MARK SHRIME

Professor Mark G. Shrime, MD, MPH, PhD, FACS, is the International Chief Medical Officer at Mercy Ships and a Lecturer in Global Health and Social Medicine at the Harvard Medical School.

He previously served as the O’Brien Chair of Global Surgery at the Royal College of Surgeons in Ireland, as the founder and Director of the Center for Global Surgery Evaluation at the Massachusetts Eye and Ear Infirmary, and as Research Director for the Program in Global Surgery and Social Change at Harvard. 

He is the author of seminal papers on the global burden of surgical disease, the financial burden facing surgical patients, and the number of people who cannot access safe surgery worldwide. He served as a co-author on the Lancet Commission on Global Surgery.

Dr. Shrime graduated summa cum laude from Princeton University in 1996 with a BA in molecular biology. He received his MD from the University of Texas in 2001, after taking a year to teach organic chemistry in Singapore. Medical school was followed by a residency in otolaryngology at the joint Columbia/Cornell program in Manhattan, followed, in turn, by a fellowship in head and neck surgical oncology at the University of Toronto in 2007. He completed a second fellowship in microvascular reconstructive surgery, also at the University of Toronto, in 2008. He was the first to identify a novel independent prognostic indicator in head and neck cancer.

To date, he has worked and taught in Liberia, Sierra Leone, Guinea, Benin, Togo, Congo, Haiti, Saudi Arabia, Cameroon, and Madagascar. In May, 2011, he graduated with an MPH in global health from the Harvard School of Public Health, where he was a finalist for both the Albert Schweitzer award and the HSPH Student Recognition award, and in May, 2015, he received his PhD in health policy from Harvard University, with a concentration in decision science.

His research has been supported by the National Institutes of Health, the Iris O’Brien Foundation, the Damon Runyon Cancer Foundation, an anonymous donation to the Center for Global Surgery Evaluation, the GE Foundation’s Safe Surgery 2020 project and the Steven C. and Carmella Kletjian Foundation.

His academic pursuits focus on patient decision-making and surgical delivery in low- and middle-income countries, where he has a specific interest in the intersection of health, impoverishment, inequity, and global development. His work aims to determine optimal policies and platforms for surgical delivery that maximize health benefits while simultaneously minimizing the risk of financial catastrophe faced by patients.

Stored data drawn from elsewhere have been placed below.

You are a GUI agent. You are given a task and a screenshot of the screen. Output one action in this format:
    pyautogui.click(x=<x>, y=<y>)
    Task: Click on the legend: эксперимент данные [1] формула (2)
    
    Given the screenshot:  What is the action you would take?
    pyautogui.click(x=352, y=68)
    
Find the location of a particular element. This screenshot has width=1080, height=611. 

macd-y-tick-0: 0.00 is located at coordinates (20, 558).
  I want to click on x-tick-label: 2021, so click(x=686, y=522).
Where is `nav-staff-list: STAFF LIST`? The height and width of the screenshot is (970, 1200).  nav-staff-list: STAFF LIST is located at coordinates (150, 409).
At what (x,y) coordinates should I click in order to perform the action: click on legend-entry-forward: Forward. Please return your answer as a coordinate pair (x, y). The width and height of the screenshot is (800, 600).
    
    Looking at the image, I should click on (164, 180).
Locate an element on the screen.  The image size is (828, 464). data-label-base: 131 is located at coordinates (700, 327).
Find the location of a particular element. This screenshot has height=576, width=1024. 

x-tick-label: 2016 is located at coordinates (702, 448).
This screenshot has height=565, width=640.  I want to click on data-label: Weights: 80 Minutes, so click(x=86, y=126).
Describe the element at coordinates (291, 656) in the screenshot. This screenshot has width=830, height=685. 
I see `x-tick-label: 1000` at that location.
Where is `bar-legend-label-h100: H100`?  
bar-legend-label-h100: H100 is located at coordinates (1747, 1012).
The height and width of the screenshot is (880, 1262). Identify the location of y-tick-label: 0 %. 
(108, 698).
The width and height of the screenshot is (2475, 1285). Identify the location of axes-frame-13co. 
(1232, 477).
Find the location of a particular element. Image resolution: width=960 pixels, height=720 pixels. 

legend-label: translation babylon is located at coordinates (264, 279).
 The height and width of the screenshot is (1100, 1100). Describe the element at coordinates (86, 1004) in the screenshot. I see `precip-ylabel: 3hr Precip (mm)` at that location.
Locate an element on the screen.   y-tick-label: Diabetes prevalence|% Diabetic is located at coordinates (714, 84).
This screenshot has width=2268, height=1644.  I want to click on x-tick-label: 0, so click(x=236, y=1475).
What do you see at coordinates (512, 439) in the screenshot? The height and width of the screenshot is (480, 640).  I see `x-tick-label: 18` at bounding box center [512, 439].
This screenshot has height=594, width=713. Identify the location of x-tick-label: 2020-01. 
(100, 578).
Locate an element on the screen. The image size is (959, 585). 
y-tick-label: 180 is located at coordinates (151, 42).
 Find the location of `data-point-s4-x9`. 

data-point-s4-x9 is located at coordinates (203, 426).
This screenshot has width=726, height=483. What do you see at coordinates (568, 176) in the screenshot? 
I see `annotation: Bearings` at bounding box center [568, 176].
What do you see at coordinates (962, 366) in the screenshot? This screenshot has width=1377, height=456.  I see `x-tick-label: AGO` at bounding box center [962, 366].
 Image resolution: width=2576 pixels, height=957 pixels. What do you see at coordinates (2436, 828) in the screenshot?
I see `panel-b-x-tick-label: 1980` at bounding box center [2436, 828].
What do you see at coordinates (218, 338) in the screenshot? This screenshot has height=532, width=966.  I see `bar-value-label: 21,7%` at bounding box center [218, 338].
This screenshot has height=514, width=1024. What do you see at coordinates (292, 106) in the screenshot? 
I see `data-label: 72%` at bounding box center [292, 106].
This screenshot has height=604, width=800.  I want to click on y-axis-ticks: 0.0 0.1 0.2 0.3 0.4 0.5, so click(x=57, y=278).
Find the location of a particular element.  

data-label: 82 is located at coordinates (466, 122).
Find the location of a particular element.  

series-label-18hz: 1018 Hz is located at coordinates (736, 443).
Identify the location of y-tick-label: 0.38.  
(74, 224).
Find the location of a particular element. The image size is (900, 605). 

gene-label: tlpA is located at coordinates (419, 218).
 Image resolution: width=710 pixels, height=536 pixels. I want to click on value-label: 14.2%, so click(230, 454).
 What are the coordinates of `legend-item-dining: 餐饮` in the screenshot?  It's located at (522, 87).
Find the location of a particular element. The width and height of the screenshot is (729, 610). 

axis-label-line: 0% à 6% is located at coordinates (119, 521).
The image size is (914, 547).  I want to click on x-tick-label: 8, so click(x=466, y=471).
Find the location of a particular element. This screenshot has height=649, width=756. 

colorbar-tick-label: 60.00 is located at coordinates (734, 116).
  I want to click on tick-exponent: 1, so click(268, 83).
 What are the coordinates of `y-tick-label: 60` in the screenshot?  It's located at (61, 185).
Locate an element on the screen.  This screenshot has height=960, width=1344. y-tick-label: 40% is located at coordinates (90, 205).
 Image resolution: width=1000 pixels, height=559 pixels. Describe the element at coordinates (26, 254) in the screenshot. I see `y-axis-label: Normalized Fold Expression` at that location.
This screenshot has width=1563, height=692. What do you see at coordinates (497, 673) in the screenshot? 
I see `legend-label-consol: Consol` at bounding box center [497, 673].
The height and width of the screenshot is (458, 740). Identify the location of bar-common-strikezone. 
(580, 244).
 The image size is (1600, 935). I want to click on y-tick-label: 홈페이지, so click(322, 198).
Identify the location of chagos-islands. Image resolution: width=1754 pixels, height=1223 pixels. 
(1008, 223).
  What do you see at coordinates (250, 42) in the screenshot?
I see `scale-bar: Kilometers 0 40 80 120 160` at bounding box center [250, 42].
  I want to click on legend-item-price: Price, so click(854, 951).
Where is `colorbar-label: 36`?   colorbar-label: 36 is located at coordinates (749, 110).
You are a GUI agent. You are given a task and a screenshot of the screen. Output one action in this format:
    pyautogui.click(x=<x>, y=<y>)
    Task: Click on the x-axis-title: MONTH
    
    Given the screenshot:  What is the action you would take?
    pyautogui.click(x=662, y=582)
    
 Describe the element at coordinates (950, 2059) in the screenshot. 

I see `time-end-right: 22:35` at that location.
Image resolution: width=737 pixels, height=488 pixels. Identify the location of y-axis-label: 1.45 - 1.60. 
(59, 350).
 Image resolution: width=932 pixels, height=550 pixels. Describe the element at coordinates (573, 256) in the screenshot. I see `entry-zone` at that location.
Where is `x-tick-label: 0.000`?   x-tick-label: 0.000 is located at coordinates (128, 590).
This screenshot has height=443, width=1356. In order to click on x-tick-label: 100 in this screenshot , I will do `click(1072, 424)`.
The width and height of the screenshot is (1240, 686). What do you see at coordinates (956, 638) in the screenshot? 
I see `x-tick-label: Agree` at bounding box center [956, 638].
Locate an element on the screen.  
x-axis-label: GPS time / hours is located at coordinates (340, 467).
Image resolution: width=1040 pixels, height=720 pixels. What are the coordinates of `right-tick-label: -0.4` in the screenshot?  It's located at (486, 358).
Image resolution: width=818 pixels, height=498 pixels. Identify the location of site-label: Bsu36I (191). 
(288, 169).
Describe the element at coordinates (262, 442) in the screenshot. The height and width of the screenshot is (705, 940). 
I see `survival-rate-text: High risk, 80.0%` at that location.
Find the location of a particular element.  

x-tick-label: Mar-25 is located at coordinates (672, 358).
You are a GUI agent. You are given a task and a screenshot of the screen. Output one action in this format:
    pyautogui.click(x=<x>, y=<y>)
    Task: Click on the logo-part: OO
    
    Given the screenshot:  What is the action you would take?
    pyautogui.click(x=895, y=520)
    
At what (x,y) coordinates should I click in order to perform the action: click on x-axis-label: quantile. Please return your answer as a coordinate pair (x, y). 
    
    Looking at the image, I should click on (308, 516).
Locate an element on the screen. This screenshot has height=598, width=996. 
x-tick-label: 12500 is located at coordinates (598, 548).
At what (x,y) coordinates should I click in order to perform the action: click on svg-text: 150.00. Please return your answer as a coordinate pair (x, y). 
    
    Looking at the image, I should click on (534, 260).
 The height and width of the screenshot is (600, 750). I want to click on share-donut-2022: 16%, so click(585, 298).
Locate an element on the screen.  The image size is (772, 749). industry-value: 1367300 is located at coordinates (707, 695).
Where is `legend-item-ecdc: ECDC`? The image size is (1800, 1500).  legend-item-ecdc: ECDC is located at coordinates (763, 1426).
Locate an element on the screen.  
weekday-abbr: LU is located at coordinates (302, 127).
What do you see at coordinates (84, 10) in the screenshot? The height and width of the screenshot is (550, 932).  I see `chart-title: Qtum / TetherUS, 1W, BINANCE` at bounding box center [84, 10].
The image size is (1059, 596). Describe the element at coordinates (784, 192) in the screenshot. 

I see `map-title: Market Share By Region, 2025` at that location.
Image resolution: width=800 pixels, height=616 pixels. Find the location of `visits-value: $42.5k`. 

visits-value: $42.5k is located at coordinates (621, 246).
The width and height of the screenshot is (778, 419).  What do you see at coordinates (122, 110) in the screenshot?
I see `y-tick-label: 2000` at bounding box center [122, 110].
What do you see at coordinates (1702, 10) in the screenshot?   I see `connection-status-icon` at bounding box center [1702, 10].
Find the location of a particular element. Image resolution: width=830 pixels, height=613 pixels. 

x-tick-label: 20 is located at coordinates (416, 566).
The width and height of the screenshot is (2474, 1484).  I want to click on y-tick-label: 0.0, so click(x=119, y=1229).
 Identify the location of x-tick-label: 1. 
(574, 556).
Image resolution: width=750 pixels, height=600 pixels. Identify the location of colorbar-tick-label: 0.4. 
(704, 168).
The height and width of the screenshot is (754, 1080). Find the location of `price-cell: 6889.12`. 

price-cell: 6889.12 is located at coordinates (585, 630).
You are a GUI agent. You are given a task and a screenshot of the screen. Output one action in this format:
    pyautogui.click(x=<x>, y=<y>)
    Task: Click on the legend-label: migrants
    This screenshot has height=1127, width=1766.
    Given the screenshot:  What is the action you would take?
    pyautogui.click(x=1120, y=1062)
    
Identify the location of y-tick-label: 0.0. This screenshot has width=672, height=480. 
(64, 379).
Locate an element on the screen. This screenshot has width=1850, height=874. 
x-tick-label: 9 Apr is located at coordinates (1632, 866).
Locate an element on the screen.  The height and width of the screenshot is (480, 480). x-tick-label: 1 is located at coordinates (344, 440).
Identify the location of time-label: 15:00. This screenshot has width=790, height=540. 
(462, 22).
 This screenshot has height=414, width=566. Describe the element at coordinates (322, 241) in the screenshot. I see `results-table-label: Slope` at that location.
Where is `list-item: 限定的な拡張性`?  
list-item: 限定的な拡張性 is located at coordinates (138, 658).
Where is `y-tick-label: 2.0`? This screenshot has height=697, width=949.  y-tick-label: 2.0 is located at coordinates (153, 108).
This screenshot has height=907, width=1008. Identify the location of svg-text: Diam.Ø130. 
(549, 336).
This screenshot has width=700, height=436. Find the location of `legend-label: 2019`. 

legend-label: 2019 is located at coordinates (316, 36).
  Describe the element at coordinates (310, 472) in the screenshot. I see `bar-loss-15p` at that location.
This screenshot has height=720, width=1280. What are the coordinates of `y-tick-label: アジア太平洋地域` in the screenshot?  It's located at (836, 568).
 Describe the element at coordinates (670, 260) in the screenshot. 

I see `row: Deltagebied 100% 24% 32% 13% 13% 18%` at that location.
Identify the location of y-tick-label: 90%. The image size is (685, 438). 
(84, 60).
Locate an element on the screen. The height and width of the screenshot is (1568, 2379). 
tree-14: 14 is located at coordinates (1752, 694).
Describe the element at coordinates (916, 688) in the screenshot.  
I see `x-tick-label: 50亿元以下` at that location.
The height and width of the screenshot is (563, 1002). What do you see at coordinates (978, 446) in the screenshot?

In 2018, he was awarded the Arnold P. Gold Humanism in Medicine Award by the American Academy of Otolaryngology—Head and Neck Surgery.

When not working, he is a photographer, public speaker, and rock climber and has competed on Seasons 8, 9, and 11 of American Ninja Warrior.

Speech topics

Solving for Why

This talk, based on Dr. Shrime's book, chronicles one man's journey to find the answer to the biggest of all life's questions: "Why?" Following a traumatic car accident, Dr. Shrime—the child of Lebanese immigrants fleeing a civil war, who later became a successful practicing surgeon in Boston—found himself compelled to change the course of his life, determined to find meaning and satisfaction, even if it meant diverting from America’s idea of “success.” Featuring stories, insights, and research from his own exceptional life and work, SOLVING FOR WHY is the story of Dr. Shrime's search for—and discovery of—lifelong fulfillment. 

Now a global surgeon operating on a hospital ship docked off the coast of West Africa and one of the few global experts on surgery in low- and middle-income countries, Dr. Shrime seeks to impart the wisdom of the lessons he’s learned over the course of his search for a life of true contentment. SOLVING FOR WHY combines personal stories with deep, thoughtful research into the challenges of working in modern medicine in the 21st century and the commodification of work in America.

 A story of discovery and transformation, SOLVING FOR WHY seeks to help readers answer the “why” of their own lives and ultimately find joy outside the status quo

The Global Surgery Crisis

30% of the world's diseases require surgery, but 5 billion people around the world can't get surgery when they need it. Every year, 81 million people—four times the entire population of Australia—are driven into when they try to get surgery. This talk covers not just the crisis but the work that I and my colleagues are doing to combat it. 

Keep Your Heart

Where your feet go, there your heart is. In this talk, I discuss four foundational truths about creating and keeping a life of purpose, meaning, and deep contentment. 

Books

Solving for Why: Lessons on Life, Work and the Transformative Power of Purpose 

From Mercy Ships surgeon Dr. Mark G. Shrime comes an inspiring memoir about finding the answer to life's biggest question—"Why?"—and following that answer through remarkable, unlikely places on the road to fulfillment, purpose, and joy.